引継ぎの標準的な動作は、業務マニュアル作成、後任への口頭引継ぎ(2-4週間)、顧客への退任挨拶メール、社内システムのアクセス権削除、社用PC・スマホ・名刺・社員証の返却です。
有給休暇消化は退職前に未消化分を全て使えます(労基法第39条)。会社は原則として拒否できません。
出典:厚生労働省:労働基準法第39条 年次有給休暇、e-Gov法令検索:民法第627条。
2. 退職当日:受け取るべき5つの書類
退職当日に会社から受け取る書類は5つです。
| 書類 | 用途 |
|---|---|
| 雇用保険被保険者離職票(略称「離職票」) | 失業手当申請に必須、ハローワークに提出 |
| 雇用保険被保険者証 | 次の会社で雇用保険を継承 |
| 健康保険被保険者資格喪失証明書 | 国保か任意継続加入時に必要 |
| 源泉徴収票(当年分) | 確定申告と次の会社の年末調整 |
| 年金手帳・基礎年金番号通知書 | 次の会社に提出、または国民年金加入時に使用 |
離職票は退職後10-14日の郵送が一般的で、当日受け取れないのが普通です。1か月以上届かない場合は前社の人事かハローワークに連絡します。

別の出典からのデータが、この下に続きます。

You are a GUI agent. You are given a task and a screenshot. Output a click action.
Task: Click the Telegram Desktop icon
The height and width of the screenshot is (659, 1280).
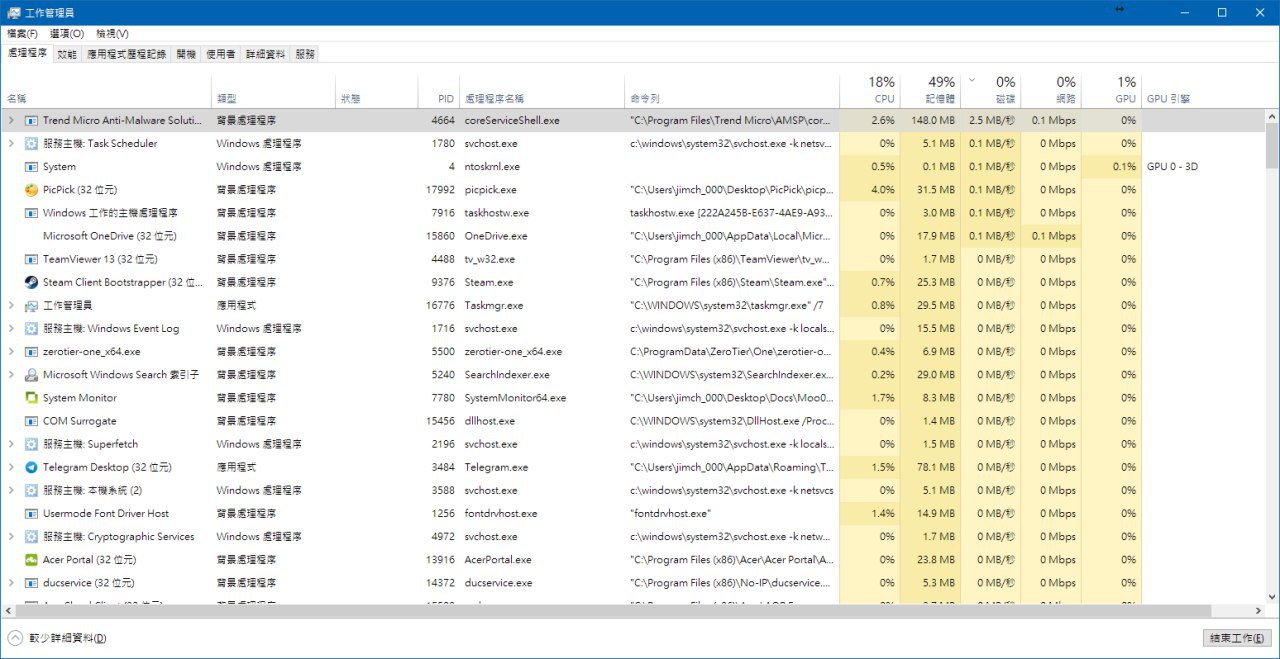point(31,467)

会社に返却するものは、社員証、名刺、社用PCとスマホ、制服、社章、社員バッジ、社内資料、会社の鍵です。紙の健康保険証は2025年12月で失効済みのため返却不要(マイナ保険証に移行)、会社側が資格喪失届を提出します。
出典:厚生労働省:離職票が届かない時、全国健康保険協会:資格喪失証明書。
3. 退職後:社会保険と住民税の切替
退社翌日から会社の社会保険は自動的に失効します。次の選択肢は3つです。
| 選択肢 | 内容 | 期限 | 保険料 |
|---|---|---|---|
| 次の会社の社会保険 | 入社時に自動加入 | 入社後即時 | 給与の約15%(労使折半) |
| 任意継続被保険者(任継) | 前社の健保を2年継続 | 退職後20日以内に申請 | 月額固定(労使折半なし、全額自己負担、上限あり) |
| 国民健康保険(国保) | 自治体加入 | 退職後14日以内 | 前年所得別、月¥15,000-40,000 |
任継と国保の選択は、前年所得が高い人は任継のほうが安く、所得が低いか扶養家族が多い人は国保のほうが安いです。最も簡単な方法は市役所窓口で両方の見積もりを取って比較することです。

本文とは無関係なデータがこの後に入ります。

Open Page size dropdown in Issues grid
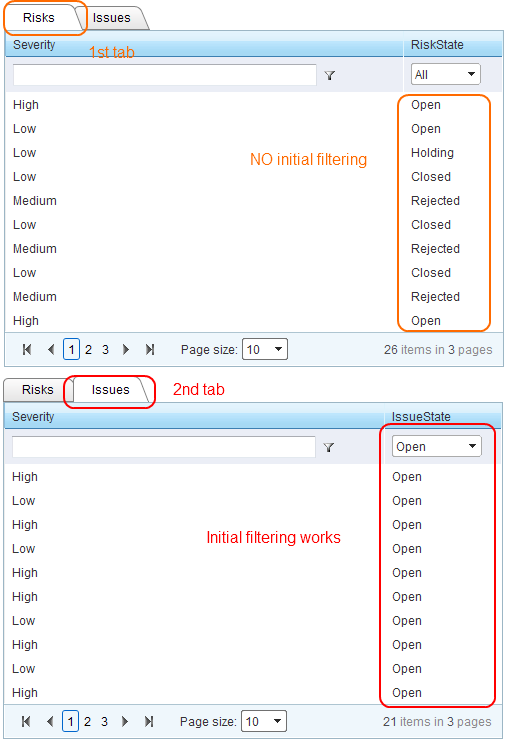 click(x=264, y=721)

年金の切替は、会社の厚生年金が止まり、国民年金(第1号被保険者)に切り替える必要があります。国保と一緒に市区役所で手続きします。2026 年度(令和 8 年度)の月額は ¥17,920 です。次の会社に入社する際に厚生年金に戻ります。
期限は厳格で、国保は14日以内、任継は20日以内です。期限超過は遡及加入扱いになり、退職日からの保険料が一括追徴され、その間は無保険状態になります。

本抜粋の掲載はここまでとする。